Rows showing where targets appear:
______________________________
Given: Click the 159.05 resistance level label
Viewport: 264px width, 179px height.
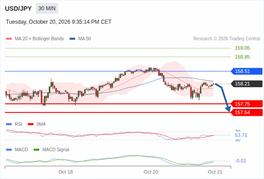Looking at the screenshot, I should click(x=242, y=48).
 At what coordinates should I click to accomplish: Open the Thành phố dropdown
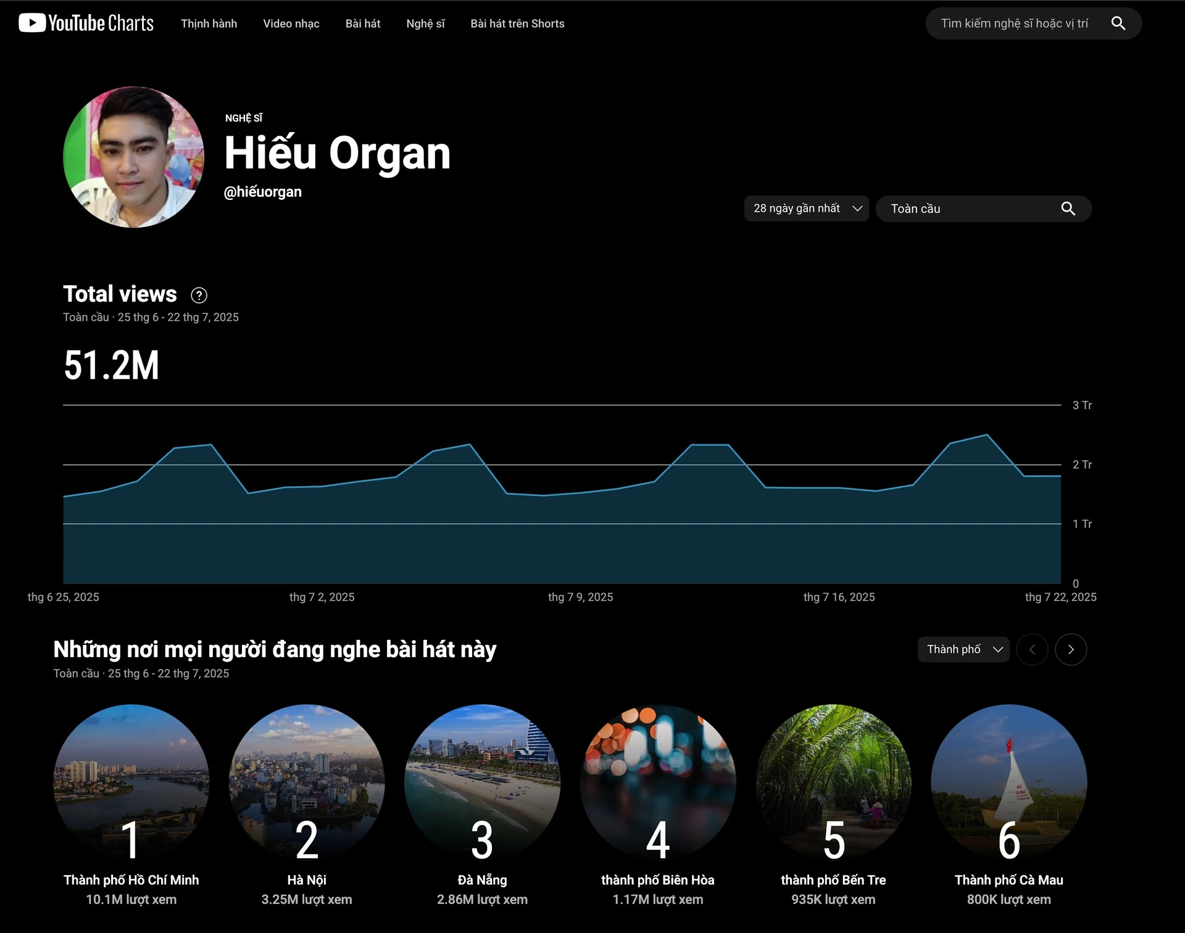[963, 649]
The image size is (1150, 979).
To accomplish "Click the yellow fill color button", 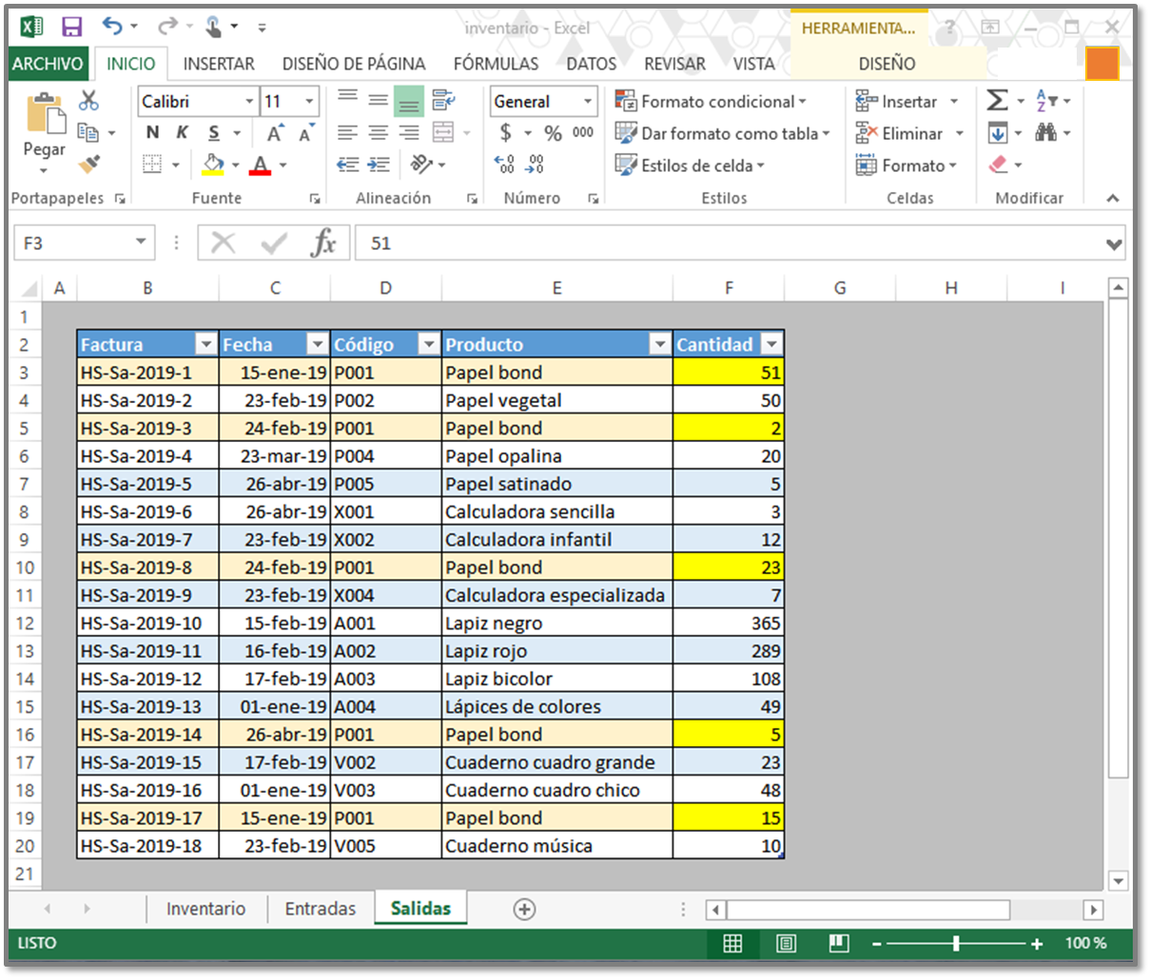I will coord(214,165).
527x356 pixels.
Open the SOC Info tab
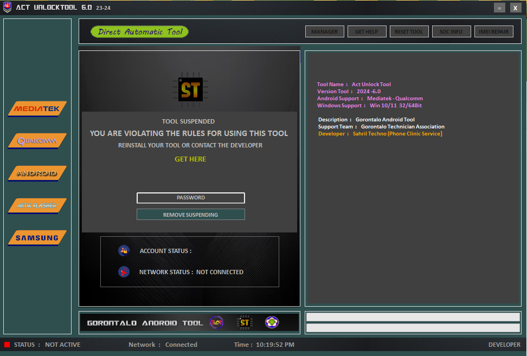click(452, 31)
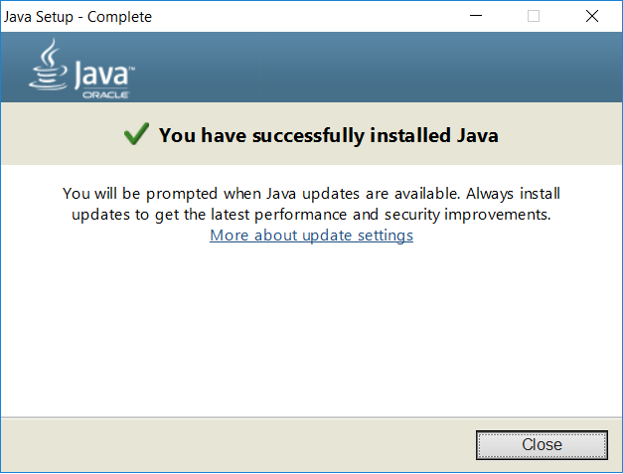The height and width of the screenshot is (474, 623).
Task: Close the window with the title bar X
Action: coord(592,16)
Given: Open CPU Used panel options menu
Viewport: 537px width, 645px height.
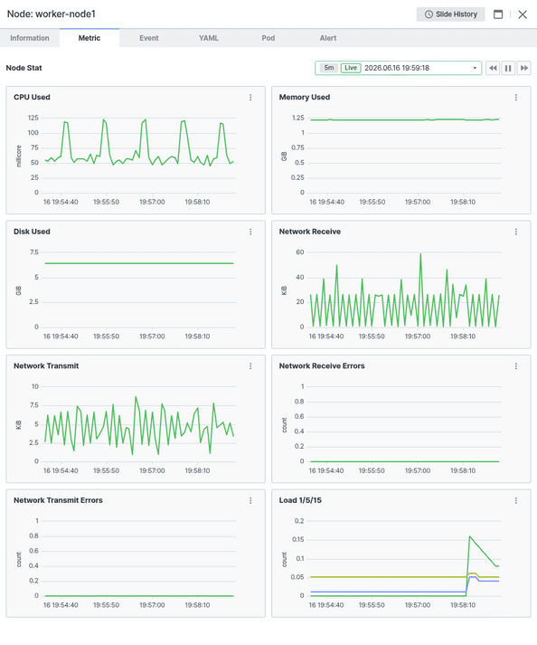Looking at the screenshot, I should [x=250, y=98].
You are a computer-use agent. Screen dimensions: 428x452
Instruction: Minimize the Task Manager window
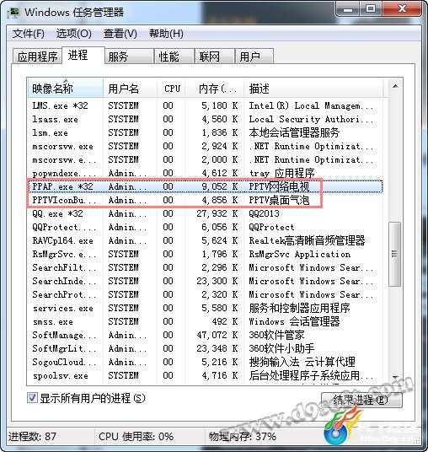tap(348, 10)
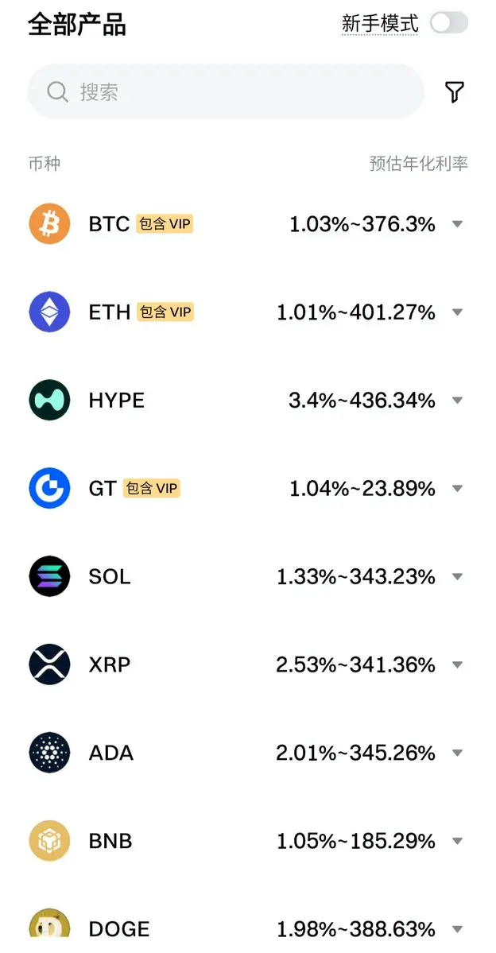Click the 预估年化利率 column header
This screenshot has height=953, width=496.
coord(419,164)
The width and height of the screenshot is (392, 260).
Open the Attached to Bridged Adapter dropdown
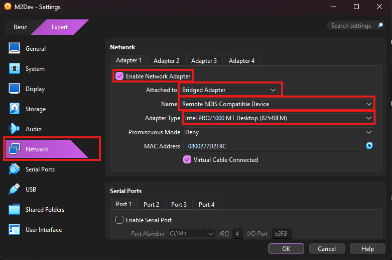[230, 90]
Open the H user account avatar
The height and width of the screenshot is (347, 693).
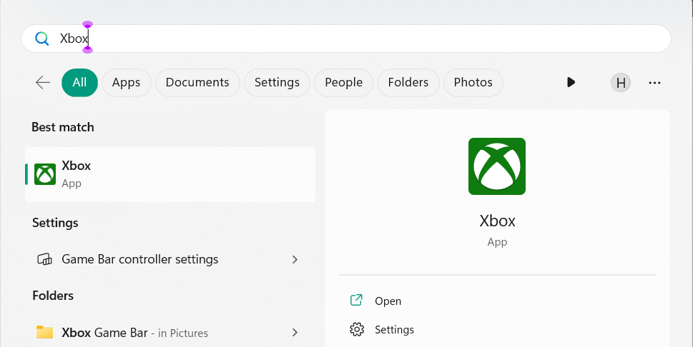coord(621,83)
______________________________
Copy out the lines above, starting with the one containing "You are a computer-use" and ending with the last line. Leave the pictures out of your copy.

- _EXERCISE RESPONSE_:
You are a computer-use agent. Screen dimensions: 428x452
Instruction: Minimize the Task Manager window
tap(348, 10)
Click the 预估年化利率 column header
This screenshot has height=953, width=496.
coord(419,164)
The width and height of the screenshot is (392, 260).
Open the Attached to Bridged Adapter dropdown
[230, 90]
Open the H user account avatar
The height and width of the screenshot is (347, 693).
coord(621,83)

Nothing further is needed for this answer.